封漓雖氣憤不甘,但念及與穆衾好歹夫妻一場,封漓也不舍得殺她,便廢了穆衾的南王妃之位,將她禁足在冷宮永世不得外出。

穆衾不介意自己被貶冷宮,但她知道自己的肚子裏已經懷上了沈進的孩子,她決定要把這個孩子生下來,因為這是她與沈進之間最後且唯一的一點聯系了。

之後,聰明的穆衾故意借下人的嘴傳出一些話來,讓封漓知道自已愛上了沈進,所以當初並非沒有機會對他下毒,只是自己不忍心也不願意毒害他而已。

知道這件事後,封漓妒火沖天,喝了個大醉後便跑去冷宮,不顧穆衾的反抗強行與她同房,而殊不知這一切都是穆衾算計好了的,她只有用這個方法才能保全他與沈進的孩子。

而封漓,他直到死都不知道自己的幼子封澤,竟是穆衾與沈進的骨肉,不但對他寵愛有嘉,刻意培養,還因封澤的性格最像自已而把鷹王之位傳給了他。

此時聽到自己真正身世的封澤被震驚到說不出話來,他生在冷宮長在冷宮,知道母親不得寵,也知道自己獨得了父親的偏愛,卻不知封漓竟然不是自己的親生父親……

怪不得在封漓去世後,母親多次勸阻自己不要攻打西陵,還在他正式登基成為新鷹王的當天逼自己發下毒誓,若有一天在戰場上遇到了沈家人,不論是誰都不能取他性命。

當年的封澤無論如何都想不通這是為什麽,時至今日才明白,原來他也是沈家人,他的父親是沈進,沈巍……竟是自己同父異母的親哥哥!

“封漓給夜兒賜名封澤,但是在我心裏,他只有一個名字——沈夜。”西太後的聲音帶著些許的哽咽:“‘夜’字是沈進送我的,他曾說過,我於他而言就像是夜空裏一顆星,是美好的,也是遙遠的。他不會為了一個來歷不明的北疆女人背叛自己的妻子,盡管……他明白我的心意。”

而這個‘夜’字還有另一層深意。因為穆衾當年給沈進下了迷藥,才會和他擁有那一夜,正是因為那一夜,她才擁有了沈進的孩子。所以穆衾給兒子取名叫沈夜,用意是懷念沈進,也是懷念他們之間那唯一的一夜。

時隔多年,西太後穆衾再次把不能向人提及的秘密說了出來。她告訴趙雲瀾,自己沒用,當年阻止不了封漓,今天也阻止不了封澤,但她只要還有一口氣在,就一定不會讓封澤和沈巍兄弟相殘。

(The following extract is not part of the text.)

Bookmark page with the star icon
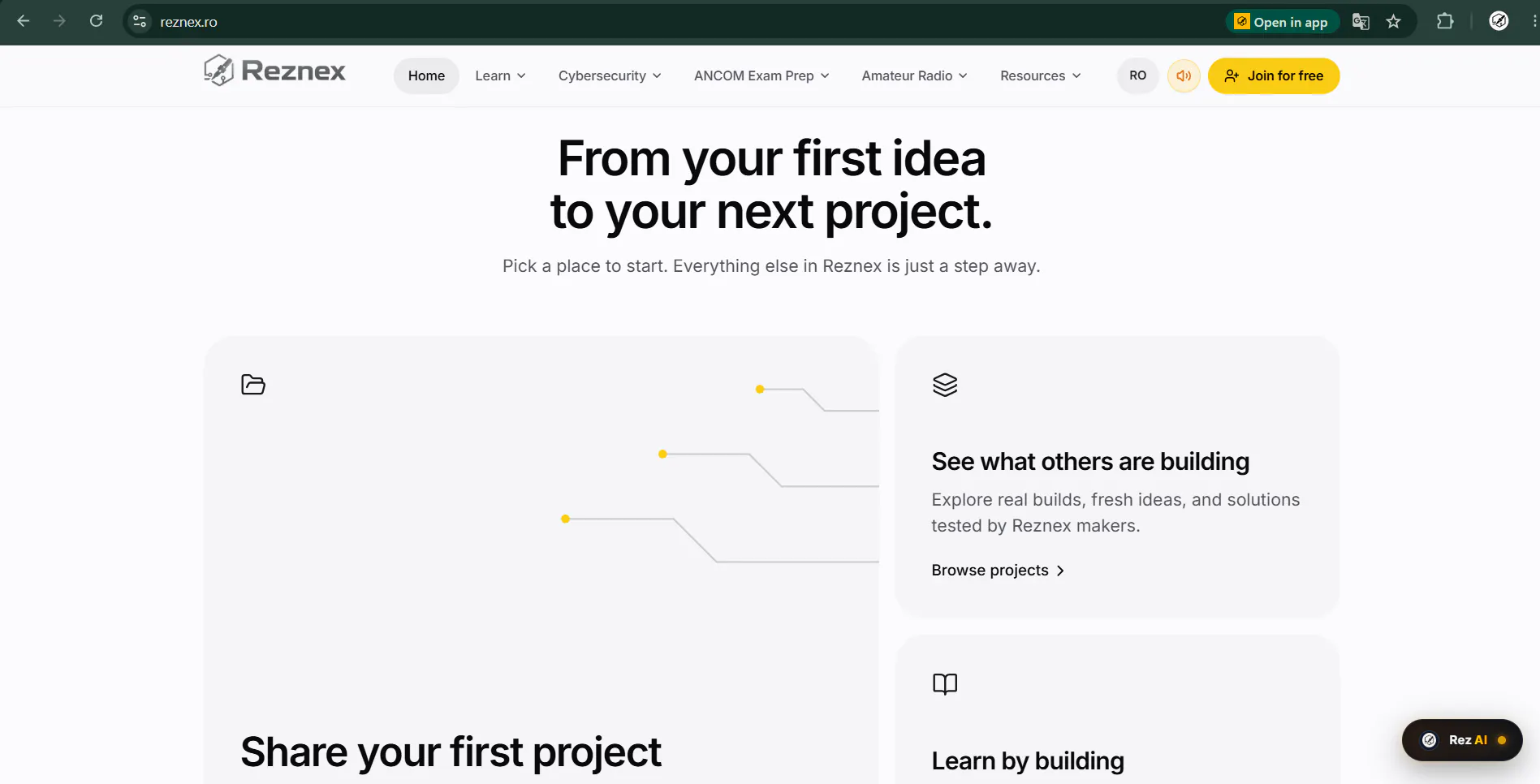This screenshot has height=784, width=1540. tap(1393, 22)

不遠處的廊下,封澤的身影已經不見了,只留下了那件狼皮裘衣。而在另一個角落裏,聽到了這整個故事的人,還有蘭倚。他擔憂封澤,在他走後一會兒,便悄悄跟了過去。

“這件事,我瞞了封漓一輩子,原本也打算瞞夜兒一輩子的。孩子,你是如何發現的?”西太後問趙雲瀾。她並不知道封澤來過,還一不小心聽完了整個故事。

趙雲瀾笑了笑:“當初聽您講那個故事的時候,我就猜測著,被您刻意隱瞞的‘失蹤’一定是另有故事。之後我在您的宮裏見過一副墨寶,寫的是《錦瑟》一詩,您的字跡娟秀獨特,我卻從那上面看出了舅父沈進寫字的筆鋒,所以大膽猜測,您的字,是舅父教的。”

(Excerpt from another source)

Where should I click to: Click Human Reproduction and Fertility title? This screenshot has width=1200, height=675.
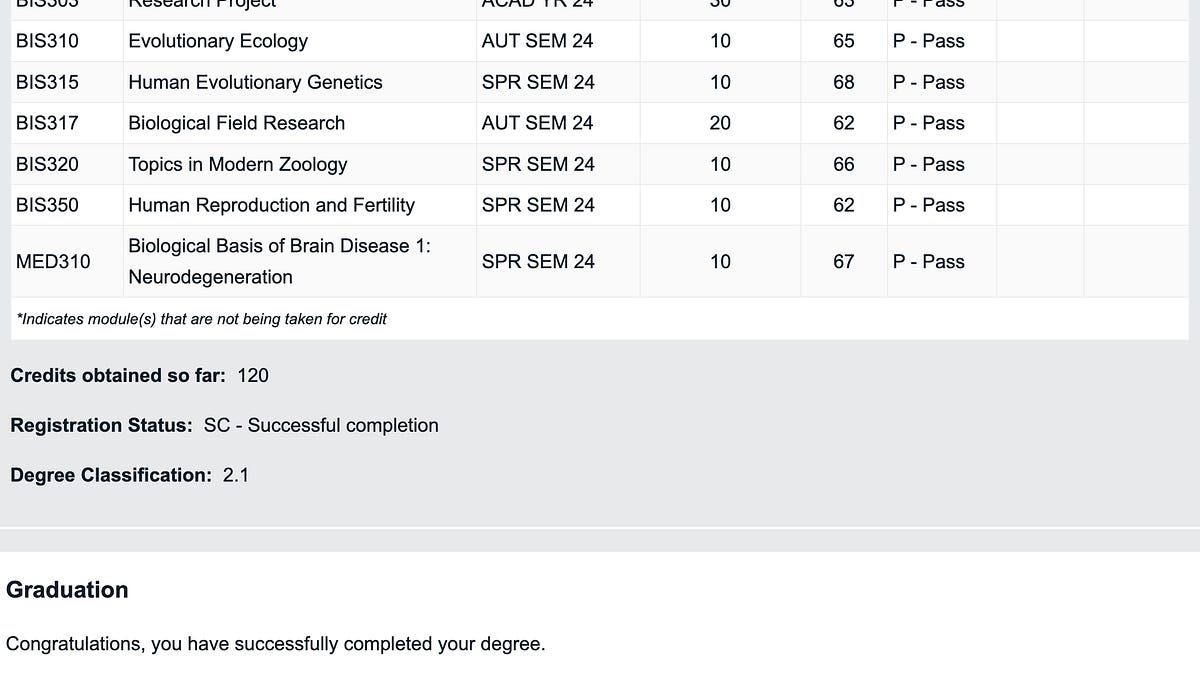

西太後恍然大悟地點頭:“是啊,我們穆箏族是不教女孩讀書寫字的,而我自己卻非常喜歡詩詞筆墨。被送進鷹域之後還曾偷偷地學詩、寫字,可沒人教我,寫出來的字醜得不行。後來去了侯府,沈進偶然知道我喜歡寫字,還獨愛《錦瑟》一詩,便在得空時教我寫字……回想起來,那些日子才是我這一生最有意義、也最珍惜的日子。”

趙雲瀾:“您為何不告訴封澤他真正的身世?”

西太後眼神空洞,手裏捏著佛珠輕緩地轉著:“他的性子你多少也知道一些,這孩子若是知道了真相,只怕也要往牛角尖裏鉆了。再者,我先前顧忌著封漓,之後又顧忌著東宮,這鷹域裏隔墻有耳,就是身邊的侍女宮人都有可能是賀太後的耳目。若是讓那個女人知道夜兒不是封漓的親骨肉,我們母子只怕早就被淩遲了。”

為了保護自己的孩子,穆衾寧願把這個秘密帶進棺材裏也不能冒險把它說出來。如今得知賀太後已死,她又不在鷹域,兒子已經度過重重劫難重掌北疆天下,穆衾已經沒有什麽好顧忌的了。